Quando finalmente consegui um vislumbre dos patrulheiros que me perseguiam, rodeei a rocha tentando ocultar minha presença da melhor forma que podia. Logo precisaria correr. A linha de árvores que marcavam o Limite de nossa vila com o resto do mundo se estendia mais a frente, a falha da cerca não era visível, mas eu sabia que estava lá. Afinal tinha passado três meses a forjando e garantindo que ninguém descobrisse.

Me preparei, conferi saco de mantimentos em minhas costas por precaução. Estava seguro. Iria conseguir.

Adeus Sweney Pines.

Disparei sem olhar para trás, podia escutar as vozes fazendo dueto com o som do meu coração. Eles haviam me visto, não importava. Não iriam me seguir depois da cerca, ninguém iria em sã consciência. Não quando estávamos tão perto do festival. Quando a besta começava a rondar os arredores a espera de seu mimo.

Algo estalou e não foram os galhos. Corri com mais intensidade, à vontade me fazendo ficar mais leve, pensei. Até me dar conta que não era apenas minha força de vontade. Levei em pânico uma das mãos as costas, constatando com horror que o saco tinha caído. Parei de correr abruptamente, não podia sair sem mantimentos, só Deus e os deuses menores sabiam o que me esperava fora do Limite e quanto tempo levaria para chegar até outra vila. Uma que não fosse repleta de pessoas vis em seus próprios interesses. Tinha que recuperar o saco, tinha que correr até a cerca. Tinha que despistar o destino.

Voltei correndo na direção que havia percorrido, não podia ver tudo com clareza, mas veria um saco em meio a rochas e galhos, torcia para que visse. Tropecei nele. Não perdi tempo, peguei a correia e tentei passa-la pelo ombro. Entendi porque o saco tinha caído, a correia estava rompida. Fiz um nó unindo as pontas da correia e a forcei para assegurar que estavam firme. Preparei-me para correr novamente quando escutei algo.

Não podia ser.

Um latido. Pânico gelado me imobilizou. Não, não, não. Eles tinham malditos cães consigo, o como era a questão, os animais deveriam estar dopados a aquela altura. Não tinha como eu ter errado na dosagem!

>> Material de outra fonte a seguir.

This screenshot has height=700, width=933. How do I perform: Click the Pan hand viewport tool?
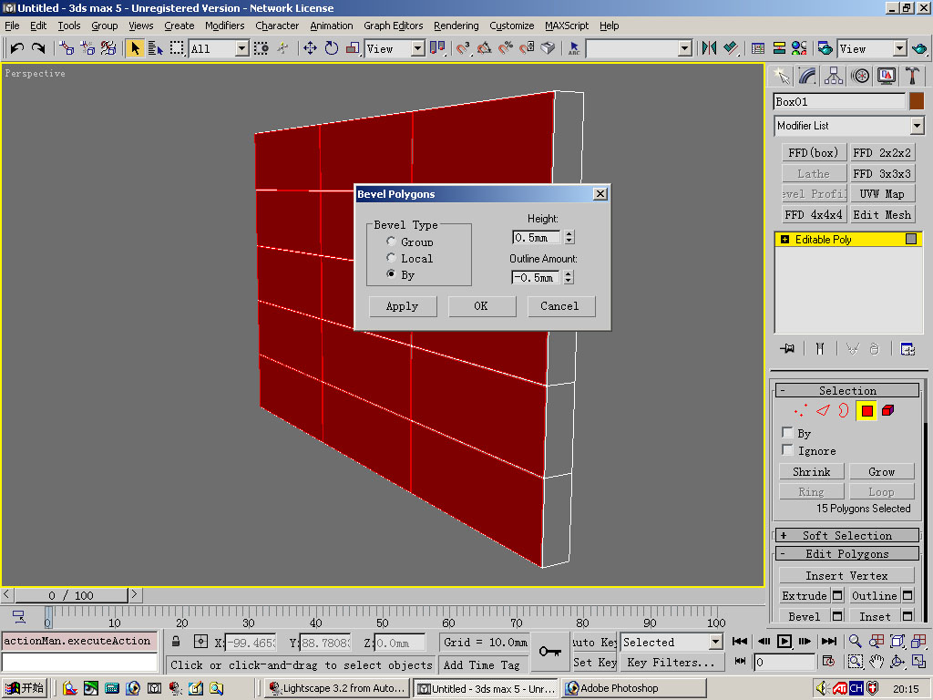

Alguém assobiou ordenando que o animal partisse em busca de sua presa. Eu era a presa. Corri para a linha de árvores novamente, os latidos se intensificando logo atrás de mim. Merda. O cão poderia me seguir depois da cerca, eu torcia para que o dono o chamasse de volta, ele não iria querer perder o animal em uma caçada infrutífera. Mas se não o chamasse teria que preocupar em salvar a minha pele mais cedo do que o planejado. O peso da faca de caça em minha cintura pareceu reconfortante.

Logo consegui ver a cerca e a falha escondida atrás de folhas secas. Senti o indicio de um sorriso tocar meus lábios e por uma inconveniência do destino outro estalo estanho. Meu braço de repente queimava e antes que pudesse levar uma mão até ele, um peso se jogou contra mim, derrubando-me. Era o cão. Gritei tentando manter o animal longe de mim, suas patas arranhavam freneticamente minhas roupas pesadas. Era o fim, pensei.